Parrikar had quit as Union defence minister in January last year to return as chief minister of India’s smallest state to hold together the ruling coalition after its constituents refused to accept anyone else as its leader. That he stayed on in the job despite his deteriorating health, reflected his indispensability to the Bharatiya Janata Party (BJP).
In the past two decades, as far as Goa was concerned, Parrikar was the BJP and vice versa. But while the state saw a degree of political stability when he was at the helm, Parrikar was destined never to complete a full term as chief minister. His first term, which began in October 2000, lasted 16 months and the second, from June 2002, was for two years and eight months. He began his third in 2012, having led the BJP to its biggest ever victory, giving it a majority on its own for the first time.

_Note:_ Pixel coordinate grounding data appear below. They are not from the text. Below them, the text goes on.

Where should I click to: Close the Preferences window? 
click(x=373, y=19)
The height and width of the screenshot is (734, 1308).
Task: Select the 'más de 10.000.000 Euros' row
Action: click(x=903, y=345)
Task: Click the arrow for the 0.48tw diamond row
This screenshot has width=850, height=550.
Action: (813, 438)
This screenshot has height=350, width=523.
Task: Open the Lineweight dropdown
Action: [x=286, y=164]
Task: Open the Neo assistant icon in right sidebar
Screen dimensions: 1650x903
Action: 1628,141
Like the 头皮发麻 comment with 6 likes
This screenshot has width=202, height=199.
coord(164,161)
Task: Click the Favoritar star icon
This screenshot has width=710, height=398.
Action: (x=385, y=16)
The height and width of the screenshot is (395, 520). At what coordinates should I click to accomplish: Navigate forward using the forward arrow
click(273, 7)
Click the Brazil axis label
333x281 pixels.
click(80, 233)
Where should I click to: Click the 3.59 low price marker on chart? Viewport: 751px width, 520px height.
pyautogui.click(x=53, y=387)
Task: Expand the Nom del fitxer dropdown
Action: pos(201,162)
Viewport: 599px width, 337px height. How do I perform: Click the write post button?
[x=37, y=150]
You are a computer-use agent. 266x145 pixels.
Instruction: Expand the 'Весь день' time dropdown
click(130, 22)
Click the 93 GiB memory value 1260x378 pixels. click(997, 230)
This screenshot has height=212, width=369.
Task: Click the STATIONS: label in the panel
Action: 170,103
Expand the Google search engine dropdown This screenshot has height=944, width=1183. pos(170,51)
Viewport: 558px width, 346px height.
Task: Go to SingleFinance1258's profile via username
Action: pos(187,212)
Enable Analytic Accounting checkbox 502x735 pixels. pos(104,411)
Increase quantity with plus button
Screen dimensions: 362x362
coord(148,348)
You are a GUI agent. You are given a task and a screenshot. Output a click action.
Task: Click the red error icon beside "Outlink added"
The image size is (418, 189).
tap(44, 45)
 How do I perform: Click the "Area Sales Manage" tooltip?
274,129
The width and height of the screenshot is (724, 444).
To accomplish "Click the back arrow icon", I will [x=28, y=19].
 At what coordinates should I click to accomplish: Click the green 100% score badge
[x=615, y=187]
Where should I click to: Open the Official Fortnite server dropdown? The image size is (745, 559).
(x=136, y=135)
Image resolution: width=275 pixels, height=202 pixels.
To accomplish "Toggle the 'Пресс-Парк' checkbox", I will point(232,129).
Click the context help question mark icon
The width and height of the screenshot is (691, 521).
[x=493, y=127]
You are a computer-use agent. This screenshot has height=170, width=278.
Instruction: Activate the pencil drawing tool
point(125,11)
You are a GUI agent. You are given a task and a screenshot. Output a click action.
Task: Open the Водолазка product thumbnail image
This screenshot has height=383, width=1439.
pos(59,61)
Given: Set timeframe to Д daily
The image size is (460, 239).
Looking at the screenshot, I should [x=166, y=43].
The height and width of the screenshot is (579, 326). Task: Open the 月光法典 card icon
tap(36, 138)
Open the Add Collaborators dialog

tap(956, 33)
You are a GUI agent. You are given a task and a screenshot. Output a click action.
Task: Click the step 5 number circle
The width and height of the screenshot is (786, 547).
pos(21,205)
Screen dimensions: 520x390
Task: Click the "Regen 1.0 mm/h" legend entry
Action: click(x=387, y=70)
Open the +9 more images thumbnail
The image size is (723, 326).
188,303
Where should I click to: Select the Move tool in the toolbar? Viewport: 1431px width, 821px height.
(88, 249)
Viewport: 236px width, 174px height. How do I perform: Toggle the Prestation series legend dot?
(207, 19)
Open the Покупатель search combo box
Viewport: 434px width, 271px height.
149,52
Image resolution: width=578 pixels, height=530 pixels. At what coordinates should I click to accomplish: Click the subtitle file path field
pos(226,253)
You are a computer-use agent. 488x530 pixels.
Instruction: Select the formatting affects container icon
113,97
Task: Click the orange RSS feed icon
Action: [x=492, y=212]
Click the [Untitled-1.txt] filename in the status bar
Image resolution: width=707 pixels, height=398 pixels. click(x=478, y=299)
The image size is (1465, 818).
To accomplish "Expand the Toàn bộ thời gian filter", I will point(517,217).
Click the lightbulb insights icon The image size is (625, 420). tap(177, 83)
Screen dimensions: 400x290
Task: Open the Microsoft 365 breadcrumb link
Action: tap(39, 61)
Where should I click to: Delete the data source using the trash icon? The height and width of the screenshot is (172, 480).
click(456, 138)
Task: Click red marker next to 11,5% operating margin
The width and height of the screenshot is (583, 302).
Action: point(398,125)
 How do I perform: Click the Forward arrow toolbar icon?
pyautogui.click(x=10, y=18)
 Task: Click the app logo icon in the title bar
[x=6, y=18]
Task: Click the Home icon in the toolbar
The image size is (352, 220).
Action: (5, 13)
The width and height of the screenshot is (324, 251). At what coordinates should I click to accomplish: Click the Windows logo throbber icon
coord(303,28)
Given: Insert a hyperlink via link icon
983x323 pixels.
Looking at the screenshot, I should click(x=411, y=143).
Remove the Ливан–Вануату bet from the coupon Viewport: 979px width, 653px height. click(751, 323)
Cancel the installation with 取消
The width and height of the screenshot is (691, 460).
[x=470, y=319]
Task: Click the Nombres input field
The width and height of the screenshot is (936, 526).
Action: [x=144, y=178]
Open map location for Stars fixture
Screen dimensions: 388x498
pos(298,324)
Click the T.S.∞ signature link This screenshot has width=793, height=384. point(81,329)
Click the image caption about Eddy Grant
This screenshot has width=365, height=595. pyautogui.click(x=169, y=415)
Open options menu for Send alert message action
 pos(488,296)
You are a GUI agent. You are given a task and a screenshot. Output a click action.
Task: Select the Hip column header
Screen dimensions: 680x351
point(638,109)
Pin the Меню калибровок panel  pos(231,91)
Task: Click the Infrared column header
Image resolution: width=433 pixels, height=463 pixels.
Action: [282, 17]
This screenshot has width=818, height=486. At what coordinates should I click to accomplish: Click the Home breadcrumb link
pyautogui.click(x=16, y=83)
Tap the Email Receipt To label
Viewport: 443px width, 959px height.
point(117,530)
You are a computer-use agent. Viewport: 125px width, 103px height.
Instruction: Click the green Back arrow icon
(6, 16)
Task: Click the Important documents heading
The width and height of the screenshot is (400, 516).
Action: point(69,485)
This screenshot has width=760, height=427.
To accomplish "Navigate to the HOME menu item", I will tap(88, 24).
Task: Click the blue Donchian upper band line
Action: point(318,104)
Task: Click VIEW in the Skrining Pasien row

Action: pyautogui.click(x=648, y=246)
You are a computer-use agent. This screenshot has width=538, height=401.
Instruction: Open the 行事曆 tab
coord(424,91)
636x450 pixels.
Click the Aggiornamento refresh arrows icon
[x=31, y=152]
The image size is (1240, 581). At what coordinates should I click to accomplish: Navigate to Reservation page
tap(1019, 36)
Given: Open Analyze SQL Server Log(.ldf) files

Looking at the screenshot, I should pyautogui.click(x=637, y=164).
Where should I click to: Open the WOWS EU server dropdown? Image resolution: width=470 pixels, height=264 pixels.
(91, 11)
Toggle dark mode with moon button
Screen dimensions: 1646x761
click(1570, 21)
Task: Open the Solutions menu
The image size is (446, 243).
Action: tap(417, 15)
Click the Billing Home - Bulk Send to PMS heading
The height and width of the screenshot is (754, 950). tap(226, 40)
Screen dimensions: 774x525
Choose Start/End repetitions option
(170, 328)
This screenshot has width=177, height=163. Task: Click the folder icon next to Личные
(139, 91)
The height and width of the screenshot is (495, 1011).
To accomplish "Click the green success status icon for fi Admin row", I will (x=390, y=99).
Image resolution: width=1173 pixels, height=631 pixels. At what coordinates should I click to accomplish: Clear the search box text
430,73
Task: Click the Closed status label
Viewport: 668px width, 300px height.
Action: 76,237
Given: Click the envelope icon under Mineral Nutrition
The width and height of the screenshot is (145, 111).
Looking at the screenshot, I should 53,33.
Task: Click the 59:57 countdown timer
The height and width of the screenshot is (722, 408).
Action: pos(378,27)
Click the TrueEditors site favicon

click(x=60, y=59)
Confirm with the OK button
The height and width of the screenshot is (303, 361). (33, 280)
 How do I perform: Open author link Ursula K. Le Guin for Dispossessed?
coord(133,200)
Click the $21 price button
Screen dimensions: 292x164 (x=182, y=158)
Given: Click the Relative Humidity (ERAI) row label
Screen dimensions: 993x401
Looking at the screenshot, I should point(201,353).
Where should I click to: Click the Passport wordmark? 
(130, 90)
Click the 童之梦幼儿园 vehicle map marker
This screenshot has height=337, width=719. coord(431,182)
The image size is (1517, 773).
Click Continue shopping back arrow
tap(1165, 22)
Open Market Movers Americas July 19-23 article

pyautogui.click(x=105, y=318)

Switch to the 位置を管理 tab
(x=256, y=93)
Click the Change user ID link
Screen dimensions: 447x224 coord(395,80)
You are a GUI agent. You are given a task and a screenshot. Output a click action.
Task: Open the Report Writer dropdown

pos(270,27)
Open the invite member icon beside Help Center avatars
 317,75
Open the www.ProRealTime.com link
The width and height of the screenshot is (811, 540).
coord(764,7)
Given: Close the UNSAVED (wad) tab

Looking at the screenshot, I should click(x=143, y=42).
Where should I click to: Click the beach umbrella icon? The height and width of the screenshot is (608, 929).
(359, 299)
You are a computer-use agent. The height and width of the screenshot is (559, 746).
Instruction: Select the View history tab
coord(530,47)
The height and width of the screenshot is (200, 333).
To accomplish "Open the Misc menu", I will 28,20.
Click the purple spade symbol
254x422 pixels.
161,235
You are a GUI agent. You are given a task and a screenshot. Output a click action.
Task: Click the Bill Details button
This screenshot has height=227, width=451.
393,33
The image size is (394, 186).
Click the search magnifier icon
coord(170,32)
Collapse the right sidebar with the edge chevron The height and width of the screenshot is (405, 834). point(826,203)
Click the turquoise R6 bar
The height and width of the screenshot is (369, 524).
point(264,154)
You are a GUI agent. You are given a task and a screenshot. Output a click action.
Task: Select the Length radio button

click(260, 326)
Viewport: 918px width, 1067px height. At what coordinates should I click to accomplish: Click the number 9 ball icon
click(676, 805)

Parrikar even declared that it would be his last term as chief minister and as an elected representative. “I want to live the last 10 years of my life for me. I have given enough back to the state. No matter what the pressure from the party, I will not be contesting or be part of active elections after this term,” he told a media channel. “Nothing grows in the shade of a banyan tree,” he added, conscious perhaps of his stature overshadowing others.
In another two years, he would however be drafted by Prime Minister Narendra Modi to become the country’s defence minister, forcing Parrikar to leave his beloved Goa. Born to a Goud Saraswat Brahmin family in Mapusa, Parrikar was introduced to the Rashtriya Swamsevak Sangh (RSS) at an early age. After graduating with a degree in metallurgy from the Indian Institute of Technology-Bombay, he set up a pneumatic pump making unit in Goa.
It was in the 1980s that the BJP got serious about establishing itself in Goa, which had mostly been governed since liberation from the Portuguese in 1961 by the Maharastrawadi Gomantak Party (MGP), which represented the interests of the majority Bahujan community. The BJP asked the RSS to lend it the services of some of its cadres. Among them were Parrikar and Laxmikant Parsekar, the latter defying his MGP-loyal family.
When the BJP decided to contest assembly elections in 1989, Parrikar was still splitting his time between business and party work. The BJP got 0.8% of the vote. Parrikar’s political acumen and organisational skills are credited with taking the party to power in about a decade.